Album Review – How To Make Wooden Planes by Grade School (2023) (Kingfisher Bluez)
After two highly impressive singles in the last eighteen months, Vancouver quintet, Grade School have finally released a long awaited debut that not only emphasizes their potential but also reveals them to be an act that can sidle around the more alternative domains of the jangle-pop scene with consummate ease.
Initially, the more they dwell in a sense of languidity, the more their slacker edge and beauty shimmer. As such, tracks best represented by Old Movies and Orange Juice, Been Too Long, Dear Diana, and Sweet Sixteen simper in the gaps between Spooky Boys surf pop and Mac De Marco’s washed out melodic that new acts such as Dress Warm and Tractor Beam have inhabited with such aplomb of late, whereas Freight Train and Are You My Girl juxtapose tight, luscious Ting Tang Tina style jangled riffs with the hazy, languid soft edges of Petite League style slacker/coastal pop.

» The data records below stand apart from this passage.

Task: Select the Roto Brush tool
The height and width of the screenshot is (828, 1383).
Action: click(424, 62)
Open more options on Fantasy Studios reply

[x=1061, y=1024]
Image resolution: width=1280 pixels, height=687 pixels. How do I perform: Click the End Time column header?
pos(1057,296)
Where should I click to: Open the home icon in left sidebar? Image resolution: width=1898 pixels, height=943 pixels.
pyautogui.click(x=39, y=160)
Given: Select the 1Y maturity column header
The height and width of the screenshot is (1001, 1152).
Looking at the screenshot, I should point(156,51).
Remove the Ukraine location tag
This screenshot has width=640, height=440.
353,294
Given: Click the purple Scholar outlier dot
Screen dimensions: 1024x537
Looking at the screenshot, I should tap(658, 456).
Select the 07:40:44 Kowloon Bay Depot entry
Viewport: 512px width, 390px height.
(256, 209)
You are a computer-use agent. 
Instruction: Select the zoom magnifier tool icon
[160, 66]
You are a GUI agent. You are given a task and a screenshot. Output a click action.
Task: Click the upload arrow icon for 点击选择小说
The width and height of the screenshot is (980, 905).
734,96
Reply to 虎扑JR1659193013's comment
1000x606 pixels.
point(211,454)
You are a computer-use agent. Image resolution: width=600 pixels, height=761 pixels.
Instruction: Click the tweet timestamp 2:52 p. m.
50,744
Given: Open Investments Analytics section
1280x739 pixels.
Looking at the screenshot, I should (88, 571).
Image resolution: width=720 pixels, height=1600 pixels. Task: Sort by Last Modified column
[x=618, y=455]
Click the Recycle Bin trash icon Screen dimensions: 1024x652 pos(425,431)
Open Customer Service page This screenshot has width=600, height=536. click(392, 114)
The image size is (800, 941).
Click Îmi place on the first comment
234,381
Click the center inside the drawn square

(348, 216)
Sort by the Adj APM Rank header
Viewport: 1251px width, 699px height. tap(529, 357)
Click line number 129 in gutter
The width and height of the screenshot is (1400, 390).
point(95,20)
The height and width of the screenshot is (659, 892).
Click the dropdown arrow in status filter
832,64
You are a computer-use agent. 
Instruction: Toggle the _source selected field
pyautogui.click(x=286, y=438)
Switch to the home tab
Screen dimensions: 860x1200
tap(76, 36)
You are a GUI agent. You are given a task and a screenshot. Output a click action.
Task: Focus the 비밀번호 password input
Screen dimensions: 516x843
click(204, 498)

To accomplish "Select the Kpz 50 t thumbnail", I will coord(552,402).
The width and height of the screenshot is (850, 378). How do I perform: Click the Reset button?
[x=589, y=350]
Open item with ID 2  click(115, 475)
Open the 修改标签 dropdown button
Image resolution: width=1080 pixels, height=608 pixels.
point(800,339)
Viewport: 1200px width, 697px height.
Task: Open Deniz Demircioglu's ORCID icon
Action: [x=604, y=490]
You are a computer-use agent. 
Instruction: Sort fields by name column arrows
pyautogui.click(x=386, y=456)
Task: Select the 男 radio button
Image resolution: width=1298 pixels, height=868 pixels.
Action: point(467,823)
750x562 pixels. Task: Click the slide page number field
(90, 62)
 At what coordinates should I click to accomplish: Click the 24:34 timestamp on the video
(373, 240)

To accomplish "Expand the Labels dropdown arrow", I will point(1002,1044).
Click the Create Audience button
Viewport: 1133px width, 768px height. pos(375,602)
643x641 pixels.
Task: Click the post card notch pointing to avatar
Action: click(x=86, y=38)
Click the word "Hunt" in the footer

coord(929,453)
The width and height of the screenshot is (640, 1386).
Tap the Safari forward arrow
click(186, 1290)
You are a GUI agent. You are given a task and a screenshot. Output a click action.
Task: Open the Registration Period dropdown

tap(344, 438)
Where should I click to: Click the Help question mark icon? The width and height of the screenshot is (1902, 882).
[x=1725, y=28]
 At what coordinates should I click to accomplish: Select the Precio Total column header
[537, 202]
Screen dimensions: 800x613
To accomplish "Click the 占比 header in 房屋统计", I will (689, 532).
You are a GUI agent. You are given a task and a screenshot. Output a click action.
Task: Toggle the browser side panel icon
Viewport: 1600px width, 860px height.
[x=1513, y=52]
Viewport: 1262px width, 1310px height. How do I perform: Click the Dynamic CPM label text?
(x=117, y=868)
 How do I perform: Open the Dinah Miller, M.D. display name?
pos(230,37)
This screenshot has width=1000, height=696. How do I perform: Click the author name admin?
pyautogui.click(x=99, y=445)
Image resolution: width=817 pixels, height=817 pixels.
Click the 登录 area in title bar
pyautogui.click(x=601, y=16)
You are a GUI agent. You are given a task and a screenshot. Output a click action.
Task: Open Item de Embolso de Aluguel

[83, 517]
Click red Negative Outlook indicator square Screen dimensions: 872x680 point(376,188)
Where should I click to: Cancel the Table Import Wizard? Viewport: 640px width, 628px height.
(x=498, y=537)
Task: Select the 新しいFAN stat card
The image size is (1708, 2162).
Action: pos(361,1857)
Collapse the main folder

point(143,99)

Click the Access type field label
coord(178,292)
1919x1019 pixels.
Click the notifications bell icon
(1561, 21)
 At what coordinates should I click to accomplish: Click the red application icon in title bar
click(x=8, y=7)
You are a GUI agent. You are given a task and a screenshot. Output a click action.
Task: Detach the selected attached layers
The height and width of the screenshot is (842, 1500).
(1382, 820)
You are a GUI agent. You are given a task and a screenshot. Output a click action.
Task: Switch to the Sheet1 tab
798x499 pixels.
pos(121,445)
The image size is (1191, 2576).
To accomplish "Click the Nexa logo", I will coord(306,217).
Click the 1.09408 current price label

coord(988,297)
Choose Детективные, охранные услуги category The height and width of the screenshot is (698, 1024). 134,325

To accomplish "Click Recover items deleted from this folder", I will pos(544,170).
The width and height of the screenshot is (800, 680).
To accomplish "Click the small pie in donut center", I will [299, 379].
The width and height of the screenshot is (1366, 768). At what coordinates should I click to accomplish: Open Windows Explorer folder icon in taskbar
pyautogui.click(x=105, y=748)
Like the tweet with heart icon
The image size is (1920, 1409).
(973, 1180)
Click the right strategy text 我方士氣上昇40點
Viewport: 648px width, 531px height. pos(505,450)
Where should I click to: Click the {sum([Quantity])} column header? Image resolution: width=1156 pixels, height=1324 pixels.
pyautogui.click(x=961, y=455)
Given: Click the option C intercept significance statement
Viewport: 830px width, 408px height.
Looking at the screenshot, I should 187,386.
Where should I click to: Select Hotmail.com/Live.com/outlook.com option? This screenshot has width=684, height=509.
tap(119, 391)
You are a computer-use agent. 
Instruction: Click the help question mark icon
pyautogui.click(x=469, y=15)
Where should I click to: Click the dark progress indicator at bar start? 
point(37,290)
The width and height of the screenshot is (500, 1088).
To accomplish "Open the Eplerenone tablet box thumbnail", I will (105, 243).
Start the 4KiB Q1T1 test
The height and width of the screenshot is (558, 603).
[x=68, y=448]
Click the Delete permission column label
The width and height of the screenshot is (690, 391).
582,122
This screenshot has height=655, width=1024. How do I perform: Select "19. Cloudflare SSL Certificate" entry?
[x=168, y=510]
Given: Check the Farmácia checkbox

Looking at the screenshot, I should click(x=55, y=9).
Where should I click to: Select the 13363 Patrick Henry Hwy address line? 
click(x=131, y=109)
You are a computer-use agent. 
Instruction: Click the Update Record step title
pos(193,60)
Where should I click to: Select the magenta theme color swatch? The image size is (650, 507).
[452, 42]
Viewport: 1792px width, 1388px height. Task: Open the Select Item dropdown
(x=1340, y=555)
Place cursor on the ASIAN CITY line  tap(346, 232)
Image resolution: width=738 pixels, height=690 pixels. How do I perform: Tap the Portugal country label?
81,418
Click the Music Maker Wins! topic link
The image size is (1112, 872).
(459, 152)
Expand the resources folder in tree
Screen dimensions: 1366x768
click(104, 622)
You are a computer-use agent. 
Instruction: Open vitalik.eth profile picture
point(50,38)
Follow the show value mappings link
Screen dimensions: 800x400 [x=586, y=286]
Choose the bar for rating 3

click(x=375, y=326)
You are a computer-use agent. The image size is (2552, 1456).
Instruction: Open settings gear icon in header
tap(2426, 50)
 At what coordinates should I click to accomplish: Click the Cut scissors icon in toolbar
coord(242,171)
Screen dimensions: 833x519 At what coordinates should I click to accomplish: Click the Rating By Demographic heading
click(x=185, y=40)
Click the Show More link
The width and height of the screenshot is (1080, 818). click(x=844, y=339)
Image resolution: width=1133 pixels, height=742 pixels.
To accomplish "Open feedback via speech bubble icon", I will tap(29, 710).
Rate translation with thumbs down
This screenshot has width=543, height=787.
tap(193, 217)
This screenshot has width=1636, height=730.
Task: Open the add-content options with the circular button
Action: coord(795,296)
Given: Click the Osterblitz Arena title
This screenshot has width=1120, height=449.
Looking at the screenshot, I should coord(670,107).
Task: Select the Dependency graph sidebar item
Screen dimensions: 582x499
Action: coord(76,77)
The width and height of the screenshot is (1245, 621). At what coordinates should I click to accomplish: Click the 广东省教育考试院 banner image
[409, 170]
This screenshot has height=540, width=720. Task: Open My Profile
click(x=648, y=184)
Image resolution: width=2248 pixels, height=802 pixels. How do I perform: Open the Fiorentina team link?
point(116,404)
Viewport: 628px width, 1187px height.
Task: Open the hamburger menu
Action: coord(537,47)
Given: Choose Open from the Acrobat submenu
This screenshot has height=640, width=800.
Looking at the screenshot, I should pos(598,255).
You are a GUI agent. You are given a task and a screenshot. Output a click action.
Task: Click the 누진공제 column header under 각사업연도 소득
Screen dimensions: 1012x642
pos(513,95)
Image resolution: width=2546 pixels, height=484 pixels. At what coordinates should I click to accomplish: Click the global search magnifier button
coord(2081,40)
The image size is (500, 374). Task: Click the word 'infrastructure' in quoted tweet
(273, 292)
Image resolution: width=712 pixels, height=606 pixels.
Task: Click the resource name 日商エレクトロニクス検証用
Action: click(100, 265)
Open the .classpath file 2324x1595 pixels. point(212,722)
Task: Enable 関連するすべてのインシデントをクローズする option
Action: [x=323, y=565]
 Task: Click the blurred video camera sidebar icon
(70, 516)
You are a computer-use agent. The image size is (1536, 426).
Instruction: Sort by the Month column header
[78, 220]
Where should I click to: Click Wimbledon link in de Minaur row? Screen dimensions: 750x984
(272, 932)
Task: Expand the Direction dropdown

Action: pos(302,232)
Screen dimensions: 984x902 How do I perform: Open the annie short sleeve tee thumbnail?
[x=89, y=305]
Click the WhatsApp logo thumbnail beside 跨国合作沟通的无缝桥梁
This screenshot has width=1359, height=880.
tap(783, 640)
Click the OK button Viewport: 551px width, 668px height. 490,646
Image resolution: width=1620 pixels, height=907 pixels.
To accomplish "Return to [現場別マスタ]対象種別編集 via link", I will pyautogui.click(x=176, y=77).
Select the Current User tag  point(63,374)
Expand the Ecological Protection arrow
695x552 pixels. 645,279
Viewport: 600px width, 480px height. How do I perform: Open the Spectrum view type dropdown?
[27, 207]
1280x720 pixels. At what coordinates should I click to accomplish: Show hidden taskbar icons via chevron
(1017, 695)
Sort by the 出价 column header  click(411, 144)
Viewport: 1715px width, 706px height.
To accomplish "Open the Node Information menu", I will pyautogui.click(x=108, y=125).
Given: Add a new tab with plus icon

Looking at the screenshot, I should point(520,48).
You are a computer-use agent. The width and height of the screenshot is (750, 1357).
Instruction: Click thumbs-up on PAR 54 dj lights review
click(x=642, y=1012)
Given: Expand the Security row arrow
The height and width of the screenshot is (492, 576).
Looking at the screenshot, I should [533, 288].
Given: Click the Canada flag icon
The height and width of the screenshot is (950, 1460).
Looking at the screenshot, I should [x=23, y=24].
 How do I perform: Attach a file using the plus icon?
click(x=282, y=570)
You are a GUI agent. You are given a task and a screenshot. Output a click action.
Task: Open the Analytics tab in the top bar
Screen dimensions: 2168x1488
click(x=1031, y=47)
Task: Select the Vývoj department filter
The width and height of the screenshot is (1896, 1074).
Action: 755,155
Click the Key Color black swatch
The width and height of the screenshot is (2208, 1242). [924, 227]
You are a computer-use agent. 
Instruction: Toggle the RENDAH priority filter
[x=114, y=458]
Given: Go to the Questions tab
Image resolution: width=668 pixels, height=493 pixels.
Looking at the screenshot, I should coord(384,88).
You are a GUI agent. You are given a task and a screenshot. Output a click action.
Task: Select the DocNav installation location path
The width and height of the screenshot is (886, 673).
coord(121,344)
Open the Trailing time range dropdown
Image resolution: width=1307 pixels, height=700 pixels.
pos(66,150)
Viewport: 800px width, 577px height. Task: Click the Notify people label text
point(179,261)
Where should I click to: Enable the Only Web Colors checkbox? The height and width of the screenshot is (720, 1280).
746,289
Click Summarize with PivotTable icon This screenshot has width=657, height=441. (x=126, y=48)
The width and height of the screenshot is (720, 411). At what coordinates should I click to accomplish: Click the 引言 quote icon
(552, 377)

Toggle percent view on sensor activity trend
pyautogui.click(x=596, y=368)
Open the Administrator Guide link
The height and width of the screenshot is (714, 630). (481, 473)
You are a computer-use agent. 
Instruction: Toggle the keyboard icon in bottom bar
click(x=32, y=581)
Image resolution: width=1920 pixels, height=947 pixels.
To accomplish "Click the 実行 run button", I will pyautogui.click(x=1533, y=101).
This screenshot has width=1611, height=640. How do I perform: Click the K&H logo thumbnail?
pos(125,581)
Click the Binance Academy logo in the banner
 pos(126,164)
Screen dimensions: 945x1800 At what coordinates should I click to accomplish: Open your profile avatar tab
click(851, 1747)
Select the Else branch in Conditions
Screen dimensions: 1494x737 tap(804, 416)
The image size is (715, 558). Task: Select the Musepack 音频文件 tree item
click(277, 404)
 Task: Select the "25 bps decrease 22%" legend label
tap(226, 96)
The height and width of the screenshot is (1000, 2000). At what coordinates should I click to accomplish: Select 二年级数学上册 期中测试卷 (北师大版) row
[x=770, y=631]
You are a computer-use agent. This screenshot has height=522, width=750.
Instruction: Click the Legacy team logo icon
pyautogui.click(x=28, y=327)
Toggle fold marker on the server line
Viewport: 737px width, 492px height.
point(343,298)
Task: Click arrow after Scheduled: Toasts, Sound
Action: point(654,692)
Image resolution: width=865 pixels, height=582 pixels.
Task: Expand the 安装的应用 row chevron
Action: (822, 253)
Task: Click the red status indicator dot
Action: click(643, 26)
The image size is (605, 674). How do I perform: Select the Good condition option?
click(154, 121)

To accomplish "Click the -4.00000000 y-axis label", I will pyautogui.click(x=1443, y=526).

However, the band is not content to just dwell within the reclines of laconic. As such, I Wish I Looked As Good as You Do and I Love You move towards the lowest of Lo-fi jangled sparsity of acts such as The Smashing Times and Brother of Monday and add an endearing sense of obtuse to the sense of all things hazy.
Far more eclectic than I thought this release would be, How To Make Wooden Planes has been played on loop most of the day and still reveals new nuances. What greater testament?